Hotel deals pick up as hospitality industry shows signs of turnaround
Mumbai: Hotel deals are slowly picking up in India after a slump in 2016 as institutional investors and hospitality firms show increasing interest in acquiring assets in the sector which has seen some recovery during the past year.
According to data compiled by News VCCEdge, the financial research arm of News Corp VCCircle, 12 private equity deals worth around $91.69 million (Rs587 crore) have closed so far this year as against a total of $40.85 million in 17 deals the whole of last year.
Three major transactions worth more than Rs800 crore have been closed so far this year, while 2016 saw just two major hotel merger and acquisition deals worth Rs1,221 crore.
According to property advisory firm JLL India, 2017 is poised to close hotel transactions worth around $500 million, of which deals about $100 million have already been signed.
“We will be transacting a total volume of 11 hotels with about 1,800 rooms this year as per current mandates with us for a valuation of close to $300 million,” said Mandeep Lamba, managing director (India), hotels and hospitality group, JLL India.
Earlier in August, hotel investment and development firm Samhi Hotels bought out British hotel chain Premier Inn’s five hotel properties in India for around Rs220 crore. JLL India, the transaction adviser to the deal, is currently running mandates of another six hotel deals. All of them are in advanced stages of negotiation, Lamba said.
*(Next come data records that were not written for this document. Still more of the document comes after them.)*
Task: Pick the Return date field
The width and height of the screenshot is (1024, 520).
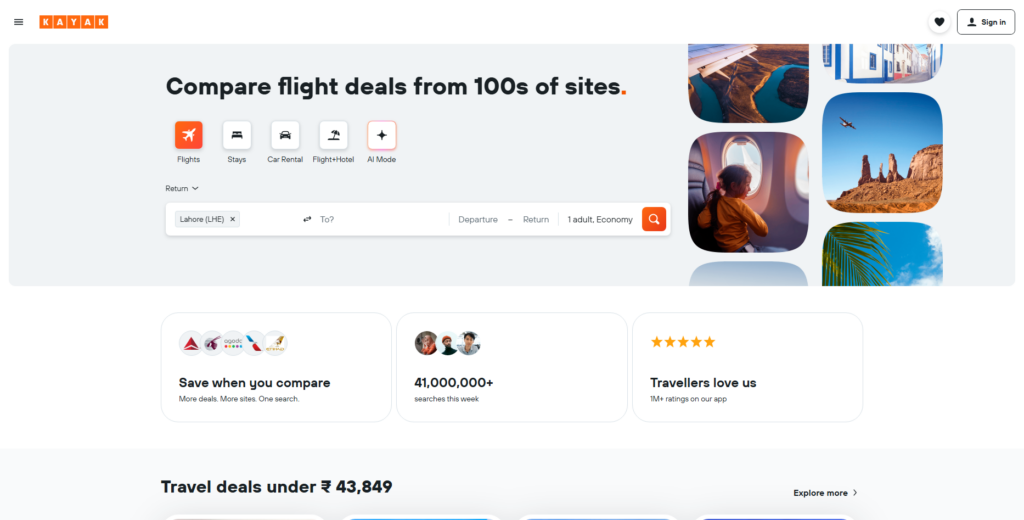Action: pyautogui.click(x=536, y=219)
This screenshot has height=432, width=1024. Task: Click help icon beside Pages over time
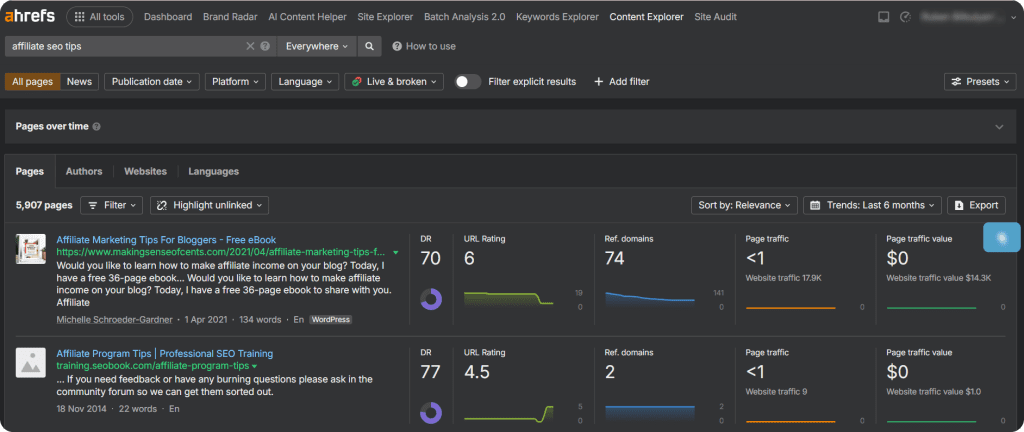pyautogui.click(x=97, y=127)
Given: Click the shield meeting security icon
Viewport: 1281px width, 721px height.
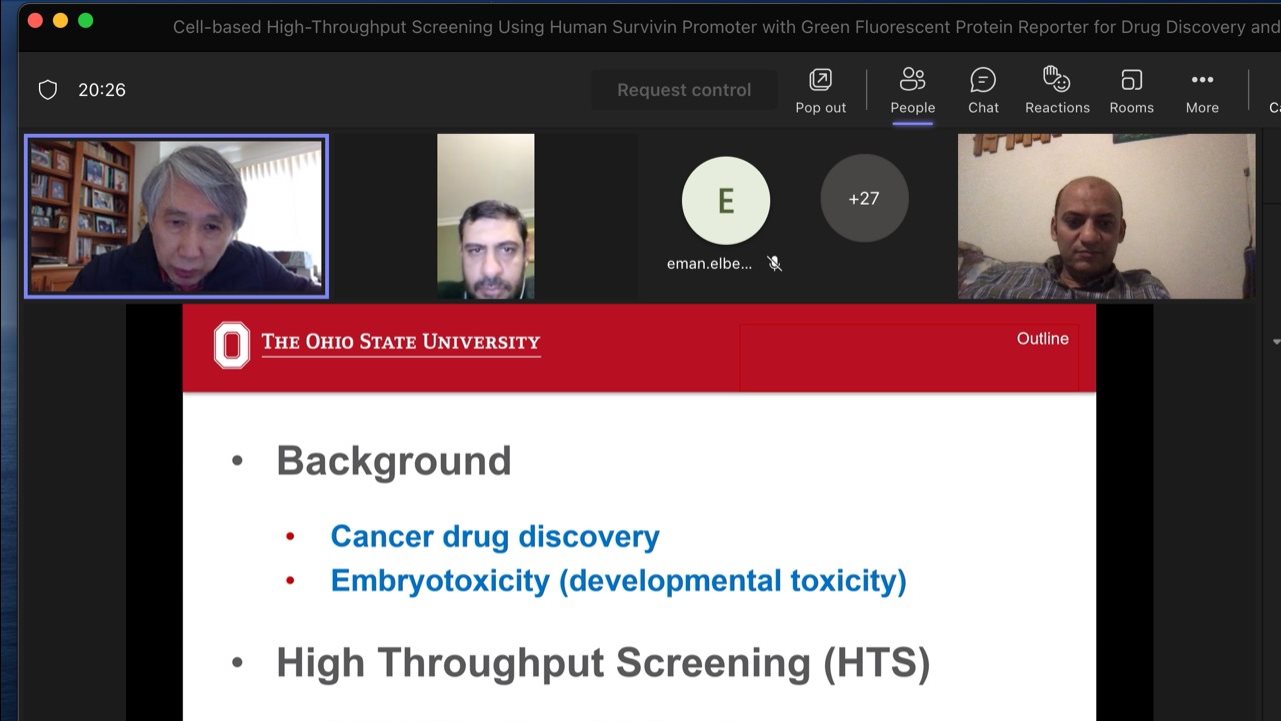Looking at the screenshot, I should pos(48,90).

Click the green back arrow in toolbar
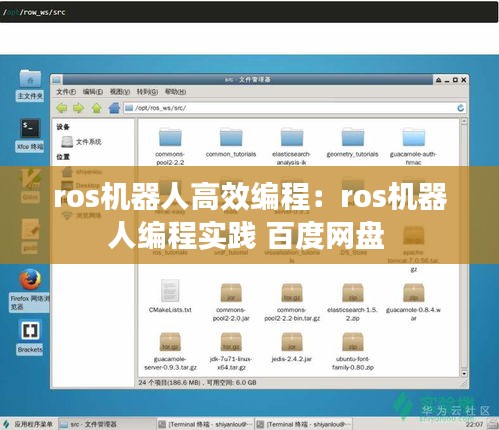tap(62, 108)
Other big hotel deals signed this year include Paris-based Louvre Hotels Group’s acquisition of a controlling stake in Indian hospitality chain Sarovar Hotels Ltd for around Rs350 crore and Mozambique-based Masa Hotels Ltd’s purchase of Aristo Realty’s hotel project in Mumbai for about Rs200 crore.
“It is evident there is continued improvement in performance of most hotels. Secondly, valuations are attractive now but as the hotel industry starts performing better, it will only go up. So this is the time when people are getting in and over the next 12-18 months, a fair number of acquisitions would take place for operating hotels,” Lamba said.
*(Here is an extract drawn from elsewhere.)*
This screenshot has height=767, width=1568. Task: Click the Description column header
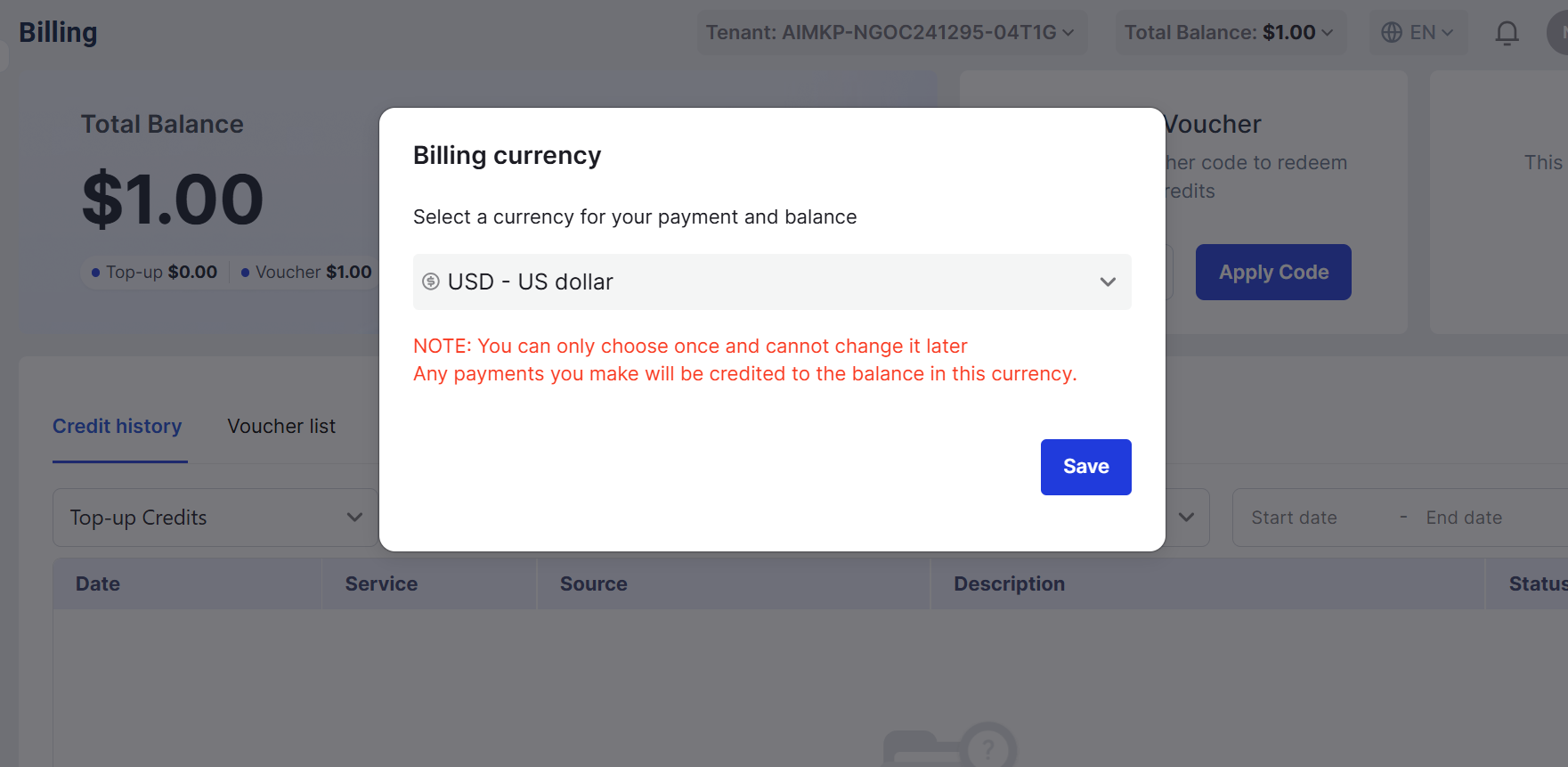[1010, 584]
Similarly, global hotel consultant HVS Global Hospitality’s investment advisory team is currently running mandates for four to five hotel transactions, said Achin Khanna, managing director (South Asia), consulting and valuation practice, HVS Global Hospitality Services.
Khanna says investors and hoteliers have realised that early stages of an upcycle is the best time to buy hotel assets even as the challenge of a price expectations mismatch between buyers and sellers remains.
“This is the first time that we have started seeing structured institutional capital entering the hotel space. The fundamentals of sector is also such that we are at the highest ever occupancy since 2008-09,” Khanna said.
According to HVS, pan-India hotel occupancy has touched 65% in 2017 for the first time since 2008-2009 while average daily rate (ADR), or the average realized room rental per day, has shown improvement for two consecutive years.
“While supply is expected to grow at 6-7% in the next five to six years, demand will grow at 11-14%. So demand is outpacing supply by almost double for the next four to five years. We are at a very early juncture of a strong cycle and people want to invest early on,” Khanna said.
However, few hoteliers feel that while the hotel industry has generated interest among investors due to improving performances in the last one year, transactions are still taking time and not moving at a pace at which they should be moving.
“Compared to last year, there is some movement. There is money out there and people are looking around (for acquisitions). People have realised that hotel business is performing reasonably but hotel sector is not disjointed from real estate businesses and there is no sign of improvement there,” said Vimal Singh, managing director (South Asia), Louvre Hotels Group.